M.R : Oui, Le Colonel ressemble à un monstre quand on le rencontre et qu’on ressent sa haine. Mais si on y regarde de plus près, Le Colonel a raison sur tout ce qu’il dit. Woody a d’ailleurs eu de très bonnes idées concernant le personnage, il ne l’a jamais abordé comme un méchant.

On remarque des clins d’œil à Apocalypse Now dans le film, je suppose que c’était volontaire.

M.R : Ah oui, complètement. J’ai toujours adoré le cinéma américain des années 70. Tous les jours avec mon co-scénariste, on se posait et on prenait le temps de regarder un film. On a revu Ben-Hur, Josey Wales hors-la-loi, Le Cid, La grande évasion, La planète des singes… Je voulais faire un film personnel et tous ces films cités dont partie de moi, j’en ai donc mis un peu dans le film.

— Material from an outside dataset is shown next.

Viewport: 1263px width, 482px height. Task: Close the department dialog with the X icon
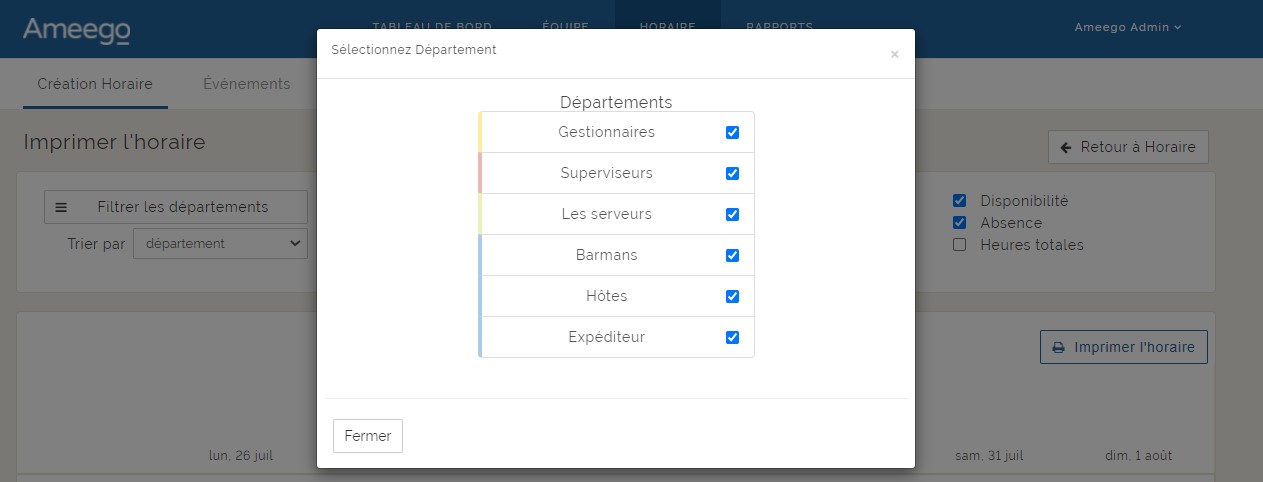tap(894, 55)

Suprématie marque la fin de l’arc narratif de César mais est-ce le début d’une autre histoire ?

M.R : C’est possible. On en a parlé. On peut s’amuser à imaginer une grande fresque sur les singes, une sorte de Tolstoï of the apes ! (rires) On a pensé à des clans de singes qui n’auraient pas eu le leadership de César, aux affrontements qu’il pourrait y avoir avec le clan de césar. Il y a la descendance de César à explorer aussi, forcément ! Ça pourrait refléter notre condition humaine…

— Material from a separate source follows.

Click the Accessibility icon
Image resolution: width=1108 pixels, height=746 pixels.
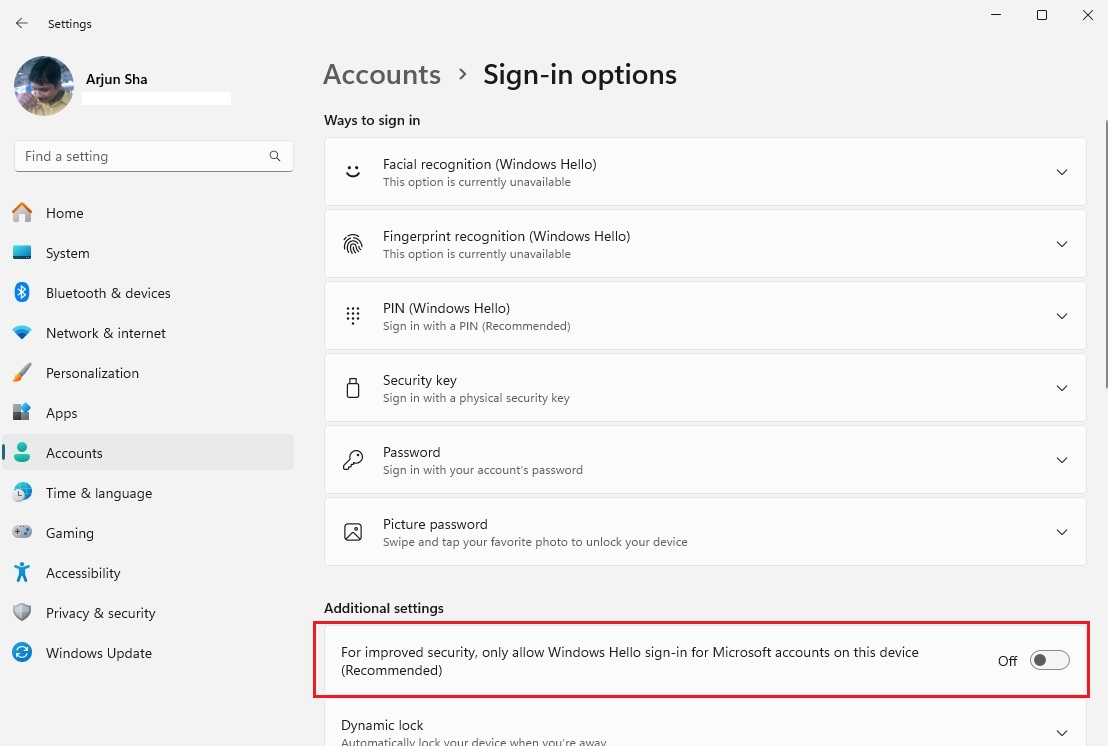(22, 573)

Andy, vous avez des nouvelles de votre adaptation du Livre de la Jungle ?

A.S : Oui ! Le film est tourné, on est en pleine post-production. Ça prend du temps car c’est difficile de retranscrire les expressions des acteurs sur un ours, une panthère ou un serpent… Ça sortira en 2018 et à priori on sera assez proche de l’œuvre de Kipling, ça devrait être un peu sombre, on pense à un PG-13.

Et vous Matt, pouvez-vous nous en dire plus sur The Batman que vous allez réaliser ?

M.R : Écoutez, je vais vous dire. J’ai passé 5 ans de ma vie sur La planète des singes. Ça m’a privé de ma famille jusqu’à la post-production où je rentrais très tard. Là je suis forcément très enthousiaste mais je ne sais pas trop comment je vais me lancer. En tout cas, ça me parle. Batman est comme César, c’est un personnage qui veut faire les choses biens dans un monde imparfait. J’ai découvert avec Scorsese et Hitchcock le pouvoir de l’empathie et de l’identification au cinéma. C’est une de ses grandes forces, de nous mettre en empathie avec un personnage qui ne sera pas forcément nous mais que l’on peut comprendre. Je comprends Batman, j’ai envie d’en faire quelque chose de bien mais il faut que ce soit personnel vous savez.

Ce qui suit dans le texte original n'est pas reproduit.